+++ The input

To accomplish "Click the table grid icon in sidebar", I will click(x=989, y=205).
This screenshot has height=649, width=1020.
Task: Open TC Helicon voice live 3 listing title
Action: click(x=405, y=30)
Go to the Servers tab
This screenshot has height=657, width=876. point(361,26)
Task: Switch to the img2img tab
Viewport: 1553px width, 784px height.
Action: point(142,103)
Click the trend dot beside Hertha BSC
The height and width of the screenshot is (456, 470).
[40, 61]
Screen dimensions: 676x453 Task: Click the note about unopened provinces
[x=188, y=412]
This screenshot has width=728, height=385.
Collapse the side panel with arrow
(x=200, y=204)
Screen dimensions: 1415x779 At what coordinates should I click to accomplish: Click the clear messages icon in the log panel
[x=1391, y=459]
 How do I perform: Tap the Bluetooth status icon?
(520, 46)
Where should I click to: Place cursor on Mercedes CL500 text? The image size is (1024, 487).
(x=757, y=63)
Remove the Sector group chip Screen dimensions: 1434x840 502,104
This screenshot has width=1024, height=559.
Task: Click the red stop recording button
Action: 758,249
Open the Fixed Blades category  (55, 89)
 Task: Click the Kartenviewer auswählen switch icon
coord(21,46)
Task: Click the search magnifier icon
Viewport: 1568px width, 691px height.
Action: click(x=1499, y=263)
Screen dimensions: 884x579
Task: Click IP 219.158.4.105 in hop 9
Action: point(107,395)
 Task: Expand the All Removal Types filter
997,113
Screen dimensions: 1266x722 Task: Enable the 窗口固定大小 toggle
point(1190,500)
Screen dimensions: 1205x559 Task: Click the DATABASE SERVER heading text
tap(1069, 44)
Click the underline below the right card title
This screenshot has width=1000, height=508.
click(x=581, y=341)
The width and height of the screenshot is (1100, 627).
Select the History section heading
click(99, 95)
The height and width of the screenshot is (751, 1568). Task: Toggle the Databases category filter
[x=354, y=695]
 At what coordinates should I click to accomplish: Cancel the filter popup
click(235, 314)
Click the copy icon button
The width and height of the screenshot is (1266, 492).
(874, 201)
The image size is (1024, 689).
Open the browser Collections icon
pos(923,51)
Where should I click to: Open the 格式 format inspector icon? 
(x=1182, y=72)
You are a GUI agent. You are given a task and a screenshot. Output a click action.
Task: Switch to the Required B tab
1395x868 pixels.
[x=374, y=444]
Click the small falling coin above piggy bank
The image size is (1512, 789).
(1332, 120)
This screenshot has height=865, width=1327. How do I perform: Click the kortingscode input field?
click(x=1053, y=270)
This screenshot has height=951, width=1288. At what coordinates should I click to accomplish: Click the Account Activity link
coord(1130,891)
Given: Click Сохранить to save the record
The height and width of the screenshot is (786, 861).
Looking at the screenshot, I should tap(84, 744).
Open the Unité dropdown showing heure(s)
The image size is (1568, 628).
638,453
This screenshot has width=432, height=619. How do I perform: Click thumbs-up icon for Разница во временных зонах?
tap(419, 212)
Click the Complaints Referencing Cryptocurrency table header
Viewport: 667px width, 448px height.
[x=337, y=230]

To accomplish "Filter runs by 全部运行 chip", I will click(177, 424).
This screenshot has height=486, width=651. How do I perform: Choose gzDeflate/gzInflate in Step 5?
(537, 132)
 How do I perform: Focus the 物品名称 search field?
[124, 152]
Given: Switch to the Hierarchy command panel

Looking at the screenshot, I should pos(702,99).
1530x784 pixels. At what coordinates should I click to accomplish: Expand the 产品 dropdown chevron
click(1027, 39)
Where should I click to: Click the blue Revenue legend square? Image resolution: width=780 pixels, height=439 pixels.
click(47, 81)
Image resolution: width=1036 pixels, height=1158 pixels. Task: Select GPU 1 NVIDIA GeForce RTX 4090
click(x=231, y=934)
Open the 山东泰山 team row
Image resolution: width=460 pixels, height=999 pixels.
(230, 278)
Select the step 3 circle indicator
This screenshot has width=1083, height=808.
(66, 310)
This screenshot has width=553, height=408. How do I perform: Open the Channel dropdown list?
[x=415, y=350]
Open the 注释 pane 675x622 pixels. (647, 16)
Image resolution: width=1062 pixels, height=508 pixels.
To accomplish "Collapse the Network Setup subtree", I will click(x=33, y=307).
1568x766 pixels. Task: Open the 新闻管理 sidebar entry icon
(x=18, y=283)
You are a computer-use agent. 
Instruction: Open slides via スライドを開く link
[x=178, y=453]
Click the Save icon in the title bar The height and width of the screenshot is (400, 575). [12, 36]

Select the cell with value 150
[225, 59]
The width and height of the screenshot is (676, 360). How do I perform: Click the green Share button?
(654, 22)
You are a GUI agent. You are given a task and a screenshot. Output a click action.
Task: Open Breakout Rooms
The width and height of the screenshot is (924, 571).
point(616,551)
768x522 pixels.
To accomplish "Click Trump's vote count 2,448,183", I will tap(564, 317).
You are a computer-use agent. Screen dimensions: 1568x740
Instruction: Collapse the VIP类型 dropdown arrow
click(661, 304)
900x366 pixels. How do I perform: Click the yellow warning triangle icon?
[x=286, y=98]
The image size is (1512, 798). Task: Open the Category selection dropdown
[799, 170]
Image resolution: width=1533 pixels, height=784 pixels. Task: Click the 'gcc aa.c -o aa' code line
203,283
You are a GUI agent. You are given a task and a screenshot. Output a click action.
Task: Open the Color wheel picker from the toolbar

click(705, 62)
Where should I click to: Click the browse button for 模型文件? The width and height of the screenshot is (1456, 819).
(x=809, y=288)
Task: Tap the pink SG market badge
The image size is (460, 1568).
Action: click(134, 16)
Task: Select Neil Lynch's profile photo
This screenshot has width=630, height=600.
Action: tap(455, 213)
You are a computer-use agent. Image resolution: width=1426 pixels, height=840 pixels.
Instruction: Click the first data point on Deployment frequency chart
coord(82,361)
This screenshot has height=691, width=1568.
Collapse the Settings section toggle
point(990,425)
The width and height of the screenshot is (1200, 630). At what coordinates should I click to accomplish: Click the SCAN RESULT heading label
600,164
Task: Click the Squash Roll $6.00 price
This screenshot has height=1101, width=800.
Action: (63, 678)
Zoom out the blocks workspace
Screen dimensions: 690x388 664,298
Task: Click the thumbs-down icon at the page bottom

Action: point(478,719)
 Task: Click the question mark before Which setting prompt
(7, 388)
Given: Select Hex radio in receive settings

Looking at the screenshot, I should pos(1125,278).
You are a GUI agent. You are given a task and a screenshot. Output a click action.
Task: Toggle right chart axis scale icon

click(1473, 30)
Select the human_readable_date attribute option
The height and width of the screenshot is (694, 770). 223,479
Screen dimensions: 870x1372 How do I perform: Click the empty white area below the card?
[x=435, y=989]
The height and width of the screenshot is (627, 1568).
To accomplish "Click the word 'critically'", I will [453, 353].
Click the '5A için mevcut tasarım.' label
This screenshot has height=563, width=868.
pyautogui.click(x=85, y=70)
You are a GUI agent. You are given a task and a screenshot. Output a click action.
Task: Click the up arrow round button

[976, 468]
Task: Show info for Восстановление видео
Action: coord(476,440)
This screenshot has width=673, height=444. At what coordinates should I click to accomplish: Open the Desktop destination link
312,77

++++++

**Goal**.
Reproduce every line of the entries above verbatim, from the first entry to the last.

**Reply**.
To accomplish "Click the table grid icon in sidebar", I will click(x=989, y=205).
This screenshot has height=649, width=1020.
Task: Open TC Helicon voice live 3 listing title
Action: click(x=405, y=30)
Go to the Servers tab
This screenshot has height=657, width=876. point(361,26)
Task: Switch to the img2img tab
Viewport: 1553px width, 784px height.
Action: point(142,103)
Click the trend dot beside Hertha BSC
The height and width of the screenshot is (456, 470).
[40, 61]
Screen dimensions: 676x453 Task: Click the note about unopened provinces
[x=188, y=412]
This screenshot has width=728, height=385.
Collapse the side panel with arrow
(x=200, y=204)
Screen dimensions: 1415x779 At what coordinates should I click to accomplish: Click the clear messages icon in the log panel
[x=1391, y=459]
 How do I perform: Tap the Bluetooth status icon?
(520, 46)
Where should I click to: Place cursor on Mercedes CL500 text? The image size is (1024, 487).
(x=757, y=63)
Remove the Sector group chip Screen dimensions: 1434x840 502,104
This screenshot has width=1024, height=559.
Task: Click the red stop recording button
Action: 758,249
Open the Fixed Blades category  (55, 89)
 Task: Click the Kartenviewer auswählen switch icon
coord(21,46)
Task: Click the search magnifier icon
Viewport: 1568px width, 691px height.
Action: click(x=1499, y=263)
Screen dimensions: 884x579
Task: Click IP 219.158.4.105 in hop 9
Action: point(107,395)
 Task: Expand the All Removal Types filter
997,113
Screen dimensions: 1266x722 Task: Enable the 窗口固定大小 toggle
point(1190,500)
Screen dimensions: 1205x559 Task: Click the DATABASE SERVER heading text
tap(1069, 44)
Click the underline below the right card title
This screenshot has width=1000, height=508.
click(x=581, y=341)
The width and height of the screenshot is (1100, 627).
Select the History section heading
click(99, 95)
The height and width of the screenshot is (751, 1568). Task: Toggle the Databases category filter
[x=354, y=695]
 At what coordinates should I click to accomplish: Cancel the filter popup
click(235, 314)
Click the copy icon button
The width and height of the screenshot is (1266, 492).
(874, 201)
The image size is (1024, 689).
Open the browser Collections icon
pos(923,51)
Where should I click to: Open the 格式 format inspector icon? 
(x=1182, y=72)
You are a GUI agent. You are given a task and a screenshot. Output a click action.
Task: Switch to the Required B tab
1395x868 pixels.
[x=374, y=444]
Click the small falling coin above piggy bank
The image size is (1512, 789).
(1332, 120)
This screenshot has height=865, width=1327. How do I perform: Click the kortingscode input field?
click(x=1053, y=270)
This screenshot has height=951, width=1288. At what coordinates should I click to accomplish: Click the Account Activity link
coord(1130,891)
Given: Click Сохранить to save the record
The height and width of the screenshot is (786, 861).
Looking at the screenshot, I should tap(84, 744).
Open the Unité dropdown showing heure(s)
The image size is (1568, 628).
638,453
This screenshot has width=432, height=619. How do I perform: Click thumbs-up icon for Разница во временных зонах?
tap(419, 212)
Click the Complaints Referencing Cryptocurrency table header
Viewport: 667px width, 448px height.
[x=337, y=230]

To accomplish "Filter runs by 全部运行 chip", I will click(177, 424).
This screenshot has height=486, width=651. How do I perform: Choose gzDeflate/gzInflate in Step 5?
(537, 132)
 How do I perform: Focus the 物品名称 search field?
[124, 152]
Given: Switch to the Hierarchy command panel

Looking at the screenshot, I should pos(702,99).
1530x784 pixels. At what coordinates should I click to accomplish: Expand the 产品 dropdown chevron
click(1027, 39)
Where should I click to: Click the blue Revenue legend square? Image resolution: width=780 pixels, height=439 pixels.
click(47, 81)
Image resolution: width=1036 pixels, height=1158 pixels. Task: Select GPU 1 NVIDIA GeForce RTX 4090
click(x=231, y=934)
Open the 山东泰山 team row
Image resolution: width=460 pixels, height=999 pixels.
(230, 278)
Select the step 3 circle indicator
This screenshot has width=1083, height=808.
(66, 310)
This screenshot has width=553, height=408. How do I perform: Open the Channel dropdown list?
[x=415, y=350]
Open the 注释 pane 675x622 pixels. (647, 16)
Image resolution: width=1062 pixels, height=508 pixels.
To accomplish "Collapse the Network Setup subtree", I will click(x=33, y=307).
1568x766 pixels. Task: Open the 新闻管理 sidebar entry icon
(x=18, y=283)
You are a computer-use agent. 
Instruction: Open slides via スライドを開く link
[x=178, y=453]
Click the Save icon in the title bar The height and width of the screenshot is (400, 575). [12, 36]

Select the cell with value 150
[225, 59]
The width and height of the screenshot is (676, 360). How do I perform: Click the green Share button?
(654, 22)
You are a GUI agent. You are given a task and a screenshot. Output a click action.
Task: Open Breakout Rooms
The width and height of the screenshot is (924, 571).
point(616,551)
768x522 pixels.
To accomplish "Click Trump's vote count 2,448,183", I will tap(564, 317).
You are a computer-use agent. Screen dimensions: 1568x740
Instruction: Collapse the VIP类型 dropdown arrow
click(661, 304)
900x366 pixels. How do I perform: Click the yellow warning triangle icon?
[x=286, y=98]
The image size is (1512, 798). Task: Open the Category selection dropdown
[799, 170]
Image resolution: width=1533 pixels, height=784 pixels. Task: Click the 'gcc aa.c -o aa' code line
203,283
You are a GUI agent. You are given a task and a screenshot. Output a click action.
Task: Open the Color wheel picker from the toolbar

click(705, 62)
Where should I click to: Click the browse button for 模型文件? The width and height of the screenshot is (1456, 819).
(x=809, y=288)
Task: Tap the pink SG market badge
The image size is (460, 1568).
Action: click(134, 16)
Task: Select Neil Lynch's profile photo
This screenshot has width=630, height=600.
Action: tap(455, 213)
You are a computer-use agent. Image resolution: width=1426 pixels, height=840 pixels.
Instruction: Click the first data point on Deployment frequency chart
coord(82,361)
This screenshot has height=691, width=1568.
Collapse the Settings section toggle
point(990,425)
The width and height of the screenshot is (1200, 630). At what coordinates should I click to accomplish: Click the SCAN RESULT heading label
600,164
Task: Click the Squash Roll $6.00 price
This screenshot has height=1101, width=800.
Action: (63, 678)
Zoom out the blocks workspace
Screen dimensions: 690x388 664,298
Task: Click the thumbs-down icon at the page bottom

Action: point(478,719)
 Task: Click the question mark before Which setting prompt
(7, 388)
Given: Select Hex radio in receive settings

Looking at the screenshot, I should pos(1125,278).
You are a GUI agent. You are given a task and a screenshot. Output a click action.
Task: Toggle right chart axis scale icon

click(1473, 30)
Select the human_readable_date attribute option
The height and width of the screenshot is (694, 770). 223,479
Screen dimensions: 870x1372 How do I perform: Click the empty white area below the card?
[x=435, y=989]
The height and width of the screenshot is (627, 1568).
To accomplish "Click the word 'critically'", I will [453, 353].
Click the '5A için mevcut tasarım.' label
This screenshot has height=563, width=868.
pyautogui.click(x=85, y=70)
You are a GUI agent. You are given a task and a screenshot. Output a click action.
Task: Click the up arrow round button

[976, 468]
Task: Show info for Восстановление видео
Action: coord(476,440)
This screenshot has width=673, height=444. At what coordinates should I click to accomplish: Open the Desktop destination link
312,77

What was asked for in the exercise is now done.